→ **Material for this task**:
---
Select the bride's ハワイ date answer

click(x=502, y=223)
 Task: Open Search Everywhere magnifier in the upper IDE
---
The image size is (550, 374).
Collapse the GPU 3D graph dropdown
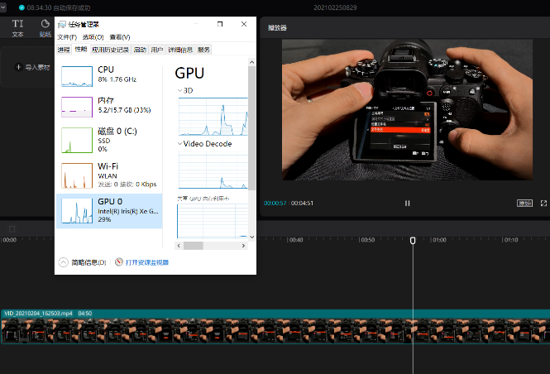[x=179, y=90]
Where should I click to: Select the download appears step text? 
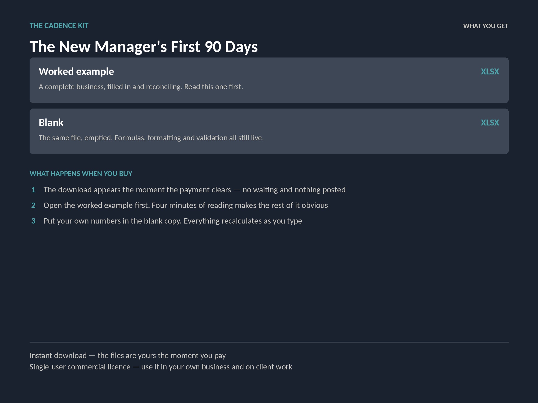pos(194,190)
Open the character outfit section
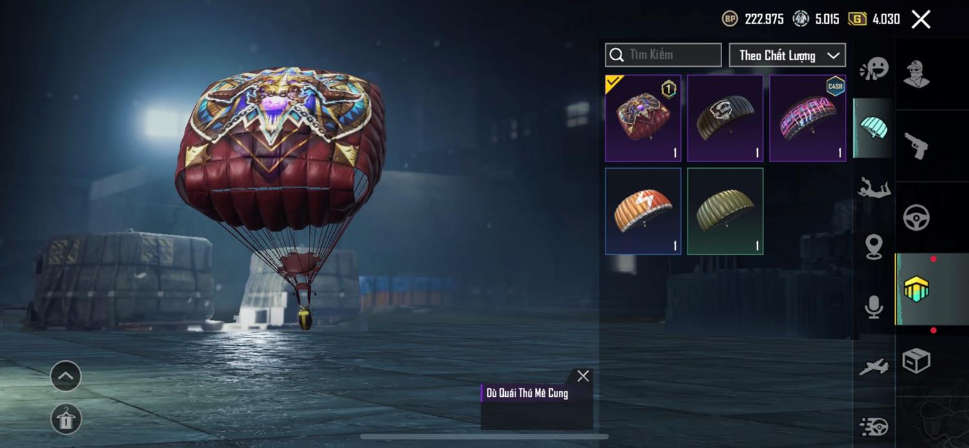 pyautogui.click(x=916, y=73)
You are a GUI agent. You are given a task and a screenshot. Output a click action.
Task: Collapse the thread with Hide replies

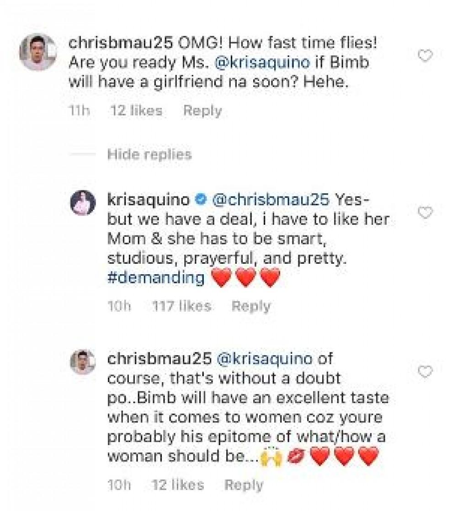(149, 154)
---
→ **Set task**: Please write out the material again from the line with "Select the bride's ハワイ date answer" to the line with "Task: Open Search", both included, keeping the requests and shifting every coordinate in the answers by adding 7.

→ **Answer for this exercise**:
Select the bride's ハワイ date answer

click(x=509, y=230)
 Task: Open Search Everywhere magnifier in the upper IDE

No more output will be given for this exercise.